March 31, 2000

Secretary, Federal Trade Commission Room H-159
600 Pennsylvania Avenue, NW
Washington, DC 20580

Re: Gramm-Leach-Bliley Act Privacy Rule; 16 CFR, Part 313: Comments

Dear Sir or Madam:

The Food Marketing Institute (FMI) respectfully submits the following comments in response to the notice of
proposed rulemaking issued by the Federal Trade Commission (FTC) in order to implement the notice requirements
and restrictions on the ability of financial institutions to disclose nonpublic, personal information about consumers to
nonaffiliated third parties pursuant to Title V of the Gramm-Leach-Bliley Act (GLB Act). 65 Fed. Reg. 11174
(March 1, 2000).

FMI is a non-profit association conducting programs in research, education, industry relations and public affairs on
behalf of its 1,500 members and their subsidiaries. Our membership includes food retailers and wholesalers, as well
as their customers, in the United States and around the world. FMI's domestic member companies operate
approximately 21,000 retail food stores with combined annual sales volume of $220 billion, which accounts for
more than half of all grocery store sales in the United States. FMI's retail membership is composed of large
multi-store chains, small regional firms and independent supermarkets. Our international membership includes 200
members from 60 countries.

FMI members have a strong commitment to privacy issues and, in this regard, have developed a policy statement
for our industry regarding the use of consumer data, including guidelines on notice, choice, security and access. A
copy of our privacy statement is enclosed for your reference.
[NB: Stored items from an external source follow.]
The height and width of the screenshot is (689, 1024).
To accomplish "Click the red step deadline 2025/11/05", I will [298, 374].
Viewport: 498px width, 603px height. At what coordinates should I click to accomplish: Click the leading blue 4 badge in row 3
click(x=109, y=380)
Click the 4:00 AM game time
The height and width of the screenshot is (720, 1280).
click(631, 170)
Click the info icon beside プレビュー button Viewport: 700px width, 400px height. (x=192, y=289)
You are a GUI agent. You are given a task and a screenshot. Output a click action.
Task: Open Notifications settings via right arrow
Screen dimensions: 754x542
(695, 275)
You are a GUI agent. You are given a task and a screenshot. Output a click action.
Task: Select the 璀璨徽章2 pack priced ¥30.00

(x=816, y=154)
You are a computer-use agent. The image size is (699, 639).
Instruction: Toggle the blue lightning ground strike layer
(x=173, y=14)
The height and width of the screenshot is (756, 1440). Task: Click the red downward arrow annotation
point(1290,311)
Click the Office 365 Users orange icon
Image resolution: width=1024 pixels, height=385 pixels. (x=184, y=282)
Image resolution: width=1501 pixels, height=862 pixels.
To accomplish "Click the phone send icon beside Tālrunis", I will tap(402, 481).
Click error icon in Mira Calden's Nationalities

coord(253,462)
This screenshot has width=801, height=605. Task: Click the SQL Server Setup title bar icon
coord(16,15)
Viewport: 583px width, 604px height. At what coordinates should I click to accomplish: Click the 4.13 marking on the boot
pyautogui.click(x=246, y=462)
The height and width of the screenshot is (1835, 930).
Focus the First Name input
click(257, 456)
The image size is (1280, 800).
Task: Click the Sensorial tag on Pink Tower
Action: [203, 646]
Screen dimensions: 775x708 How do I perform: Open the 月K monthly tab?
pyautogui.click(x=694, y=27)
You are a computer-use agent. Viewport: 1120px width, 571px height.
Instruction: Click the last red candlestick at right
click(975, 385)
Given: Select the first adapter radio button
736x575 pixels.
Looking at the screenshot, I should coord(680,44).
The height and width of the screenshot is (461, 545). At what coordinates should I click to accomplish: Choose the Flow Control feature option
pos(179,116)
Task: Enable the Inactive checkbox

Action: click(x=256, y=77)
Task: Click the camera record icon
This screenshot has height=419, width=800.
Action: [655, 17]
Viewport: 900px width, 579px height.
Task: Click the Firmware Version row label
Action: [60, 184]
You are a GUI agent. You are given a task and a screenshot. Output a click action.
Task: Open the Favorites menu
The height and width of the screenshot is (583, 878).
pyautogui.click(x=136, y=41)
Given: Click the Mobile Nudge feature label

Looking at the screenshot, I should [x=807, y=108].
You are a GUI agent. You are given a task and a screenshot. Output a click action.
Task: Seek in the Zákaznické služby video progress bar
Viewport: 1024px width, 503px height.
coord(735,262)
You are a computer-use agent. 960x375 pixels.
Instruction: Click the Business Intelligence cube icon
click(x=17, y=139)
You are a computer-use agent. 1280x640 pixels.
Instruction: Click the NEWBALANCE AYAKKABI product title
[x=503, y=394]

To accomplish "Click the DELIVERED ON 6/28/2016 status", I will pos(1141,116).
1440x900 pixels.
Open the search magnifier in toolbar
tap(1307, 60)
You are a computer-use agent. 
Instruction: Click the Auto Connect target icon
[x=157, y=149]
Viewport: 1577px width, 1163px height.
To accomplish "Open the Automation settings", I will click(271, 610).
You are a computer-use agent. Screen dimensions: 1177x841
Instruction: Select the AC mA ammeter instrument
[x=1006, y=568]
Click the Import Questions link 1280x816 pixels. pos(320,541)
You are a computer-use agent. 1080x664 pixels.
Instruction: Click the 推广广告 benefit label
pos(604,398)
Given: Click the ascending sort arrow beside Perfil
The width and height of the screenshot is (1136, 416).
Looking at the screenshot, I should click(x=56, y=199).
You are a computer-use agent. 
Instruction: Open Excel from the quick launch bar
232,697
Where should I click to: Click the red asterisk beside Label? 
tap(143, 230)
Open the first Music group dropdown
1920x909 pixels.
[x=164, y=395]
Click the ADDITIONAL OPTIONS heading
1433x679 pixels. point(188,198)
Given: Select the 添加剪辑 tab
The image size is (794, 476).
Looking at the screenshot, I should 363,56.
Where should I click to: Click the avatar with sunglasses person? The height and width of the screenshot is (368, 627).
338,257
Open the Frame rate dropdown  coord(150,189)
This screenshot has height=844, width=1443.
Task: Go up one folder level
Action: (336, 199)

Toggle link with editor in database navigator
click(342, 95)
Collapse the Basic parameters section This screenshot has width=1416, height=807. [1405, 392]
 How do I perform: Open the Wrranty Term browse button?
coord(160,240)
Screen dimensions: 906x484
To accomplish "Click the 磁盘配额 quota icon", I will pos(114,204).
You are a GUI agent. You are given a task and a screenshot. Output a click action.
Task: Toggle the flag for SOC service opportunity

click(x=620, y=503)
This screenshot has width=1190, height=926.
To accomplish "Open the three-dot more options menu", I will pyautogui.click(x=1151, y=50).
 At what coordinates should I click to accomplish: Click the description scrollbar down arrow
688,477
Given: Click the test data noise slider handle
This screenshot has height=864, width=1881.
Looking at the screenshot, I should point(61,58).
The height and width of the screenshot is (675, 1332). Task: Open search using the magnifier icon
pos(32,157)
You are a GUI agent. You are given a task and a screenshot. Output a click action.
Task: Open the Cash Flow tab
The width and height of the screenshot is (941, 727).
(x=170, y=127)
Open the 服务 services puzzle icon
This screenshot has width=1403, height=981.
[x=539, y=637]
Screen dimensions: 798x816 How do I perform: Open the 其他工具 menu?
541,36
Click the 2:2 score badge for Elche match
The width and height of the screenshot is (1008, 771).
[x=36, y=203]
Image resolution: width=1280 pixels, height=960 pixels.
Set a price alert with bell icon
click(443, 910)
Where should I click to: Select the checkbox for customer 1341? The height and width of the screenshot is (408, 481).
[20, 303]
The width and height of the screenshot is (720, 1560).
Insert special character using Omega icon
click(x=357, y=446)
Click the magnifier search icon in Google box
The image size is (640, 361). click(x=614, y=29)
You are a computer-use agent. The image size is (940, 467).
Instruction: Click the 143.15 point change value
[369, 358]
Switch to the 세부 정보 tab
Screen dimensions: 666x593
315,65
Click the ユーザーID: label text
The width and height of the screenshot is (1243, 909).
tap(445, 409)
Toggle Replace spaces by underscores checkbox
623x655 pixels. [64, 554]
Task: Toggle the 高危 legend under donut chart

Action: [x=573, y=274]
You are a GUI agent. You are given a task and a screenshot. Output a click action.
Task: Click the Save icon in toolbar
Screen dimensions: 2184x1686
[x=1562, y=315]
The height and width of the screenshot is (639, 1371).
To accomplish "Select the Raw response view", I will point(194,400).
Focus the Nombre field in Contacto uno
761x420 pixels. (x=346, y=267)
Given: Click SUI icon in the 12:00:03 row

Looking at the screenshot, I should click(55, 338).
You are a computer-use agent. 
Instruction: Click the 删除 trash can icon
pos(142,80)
                   A. "Financial Institution" Definition Should Be Clarified To Apply Only to
                   Businesses "Significantly Engaged" in Financial Activities

Section 509(3) of the GLB Act defines a "financial institution" as "any institution the business of which is engaging in
financial activities as described in Section 4(k) of the Bank Holding Company Act of 1956." The FTC has
proposed that the "financial activities" referenced in Section 509(3) include not only the traditional financial activities
that are specified in Section 4(k) itself, but also those activities that the Federal Reserve Board has found to be
"closely related to banking." See 12 C.F.R. § 225.28. The Federal Reserve Board’s list of activities "closely related
to banking" encompasses a broad array of activities, including selling money orders and maintaining
financially-related databases. The breadth of the proposed definition would encompass institutions that are not
customarily considered "financial institutions" and subjecting these businesses to the proposal at issue would exceed
the scope of Congressional intent in enacting the GLB Act.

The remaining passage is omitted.